Building on the SSO model, the present study draws on the allostatic load model—a well-established framework in stress and health research12,13—to understand the health implications of communication overload on social media. While both models emphasize a sequential stress response, the allostatic load model focuses on the toll of chronic stress and illustrates how the body’s adaptive mechanisms, when activated intensely, can produce a “wear-and-tear” effect that compromises both mental and physical health. 14 The allostatic load model is particularly well-suited to explaining how an external stressor may initiate a cascade of stress responses that ultimately undermine physical health.

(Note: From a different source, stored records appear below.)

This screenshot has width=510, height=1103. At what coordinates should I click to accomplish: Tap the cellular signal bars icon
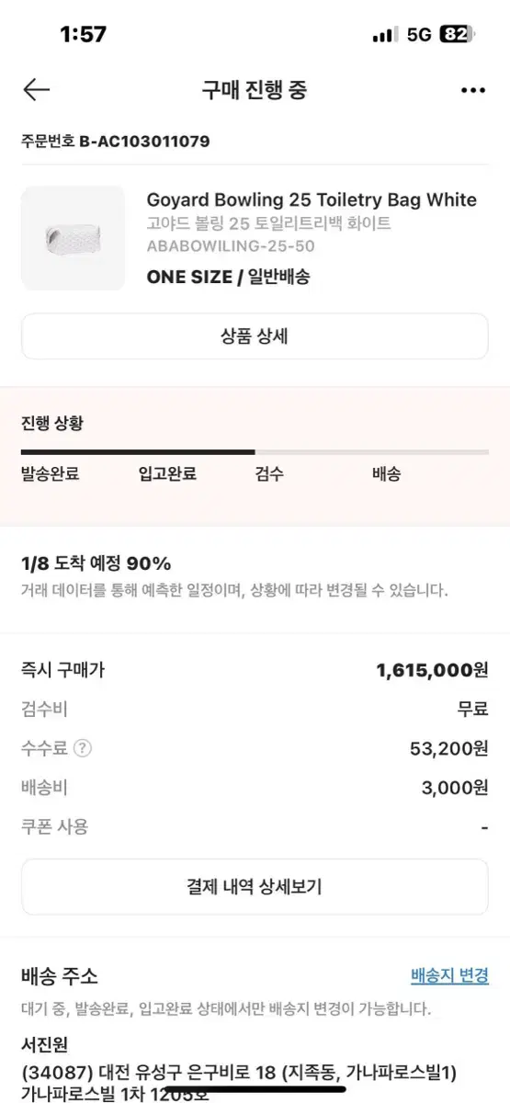384,35
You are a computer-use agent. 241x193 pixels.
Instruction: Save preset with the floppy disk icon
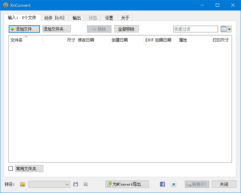[76, 184]
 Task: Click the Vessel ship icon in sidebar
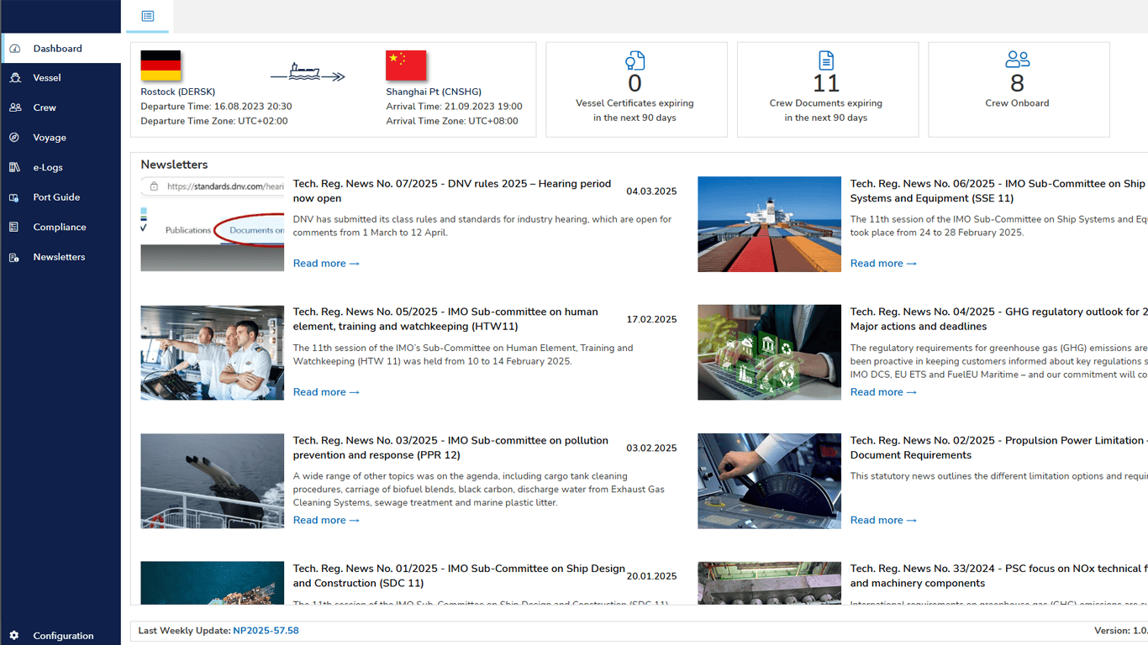pyautogui.click(x=15, y=78)
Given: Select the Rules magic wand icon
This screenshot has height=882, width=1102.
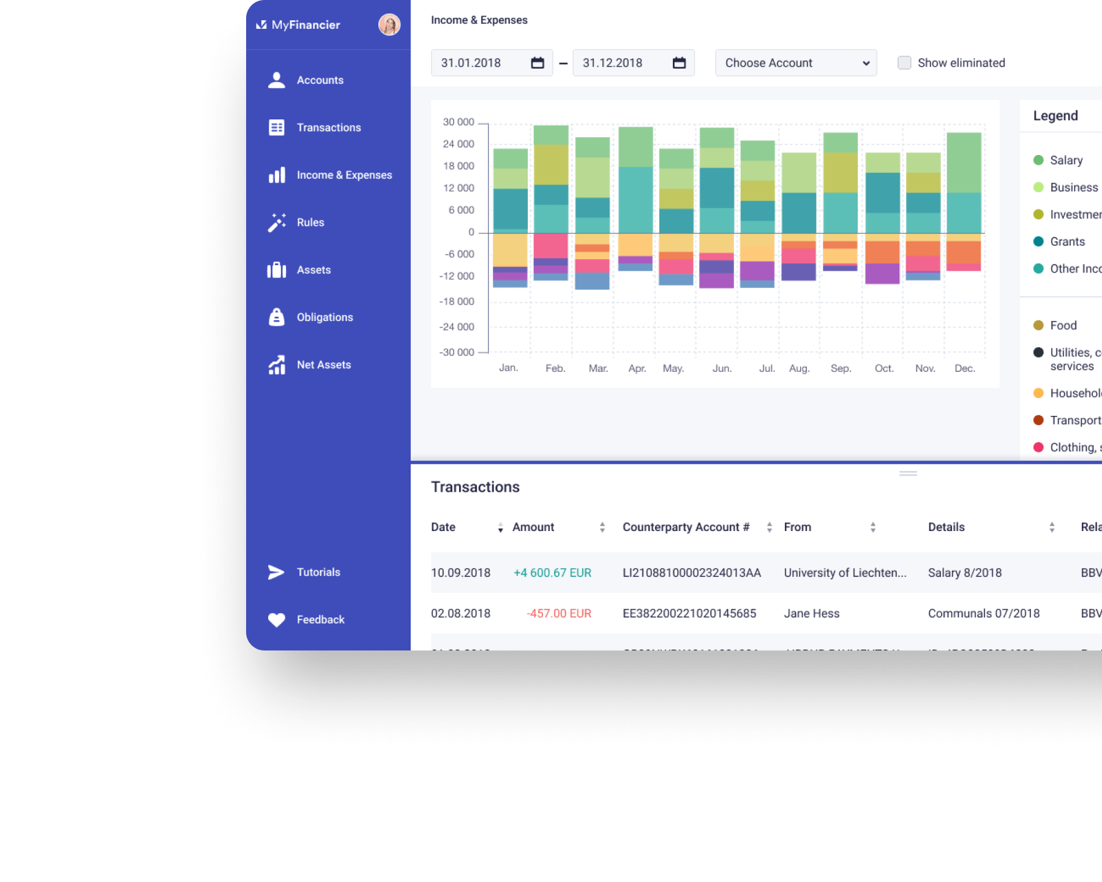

Applying the conceptual framework of the allostatic load model, we examine a two-step sequence of psychological stress responses: (1) fatigue specific to social media use and (2) depressive symptoms. This ordering is guided by prior research suggesting that fatigue-related depletion of cognitive and affective resources can precipitate depressive symptoms. 15 We focus on social media fatigue as a proximal manifestation of psychological strain, and depressive symptoms as an indicator of sustained affective dysregulation that erodes physical health.
Communication overload and health: The allostatic load perspective
Communication overload related to social media use, which refers to an unmanageable amount of interaction through social media that exceeds users’ capacity, 6 is distinct from information overload. 16 Whereas information overload primarily involves “the seeking of information,” communication overload entails “the receiving of messages” (p. 273), 17 leaving individuals feeling overwhelmed by the volume and immediacy of social interactions to manage, often with an implicit expectation of responsiveness.18,19 Particularly in the context of social media, users often receive messages, notifications, and updates that exceed their perceived capacity while feeling pressed to remain responsive.9,20 Such a state of constant social demand and perceived inability to disengage may expose social media users to chronic stress with potential consequences for psychological and physical health.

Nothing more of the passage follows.